(Working data begins)
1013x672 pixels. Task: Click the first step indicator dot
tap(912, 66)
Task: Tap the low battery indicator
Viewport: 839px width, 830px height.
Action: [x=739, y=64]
(Working data ends)
• _Activity_: What you return should match every line above exactly.

• _Task output_:
1013x672 pixels. Task: Click the first step indicator dot
tap(912, 66)
Task: Tap the low battery indicator
Viewport: 839px width, 830px height.
Action: [x=739, y=64]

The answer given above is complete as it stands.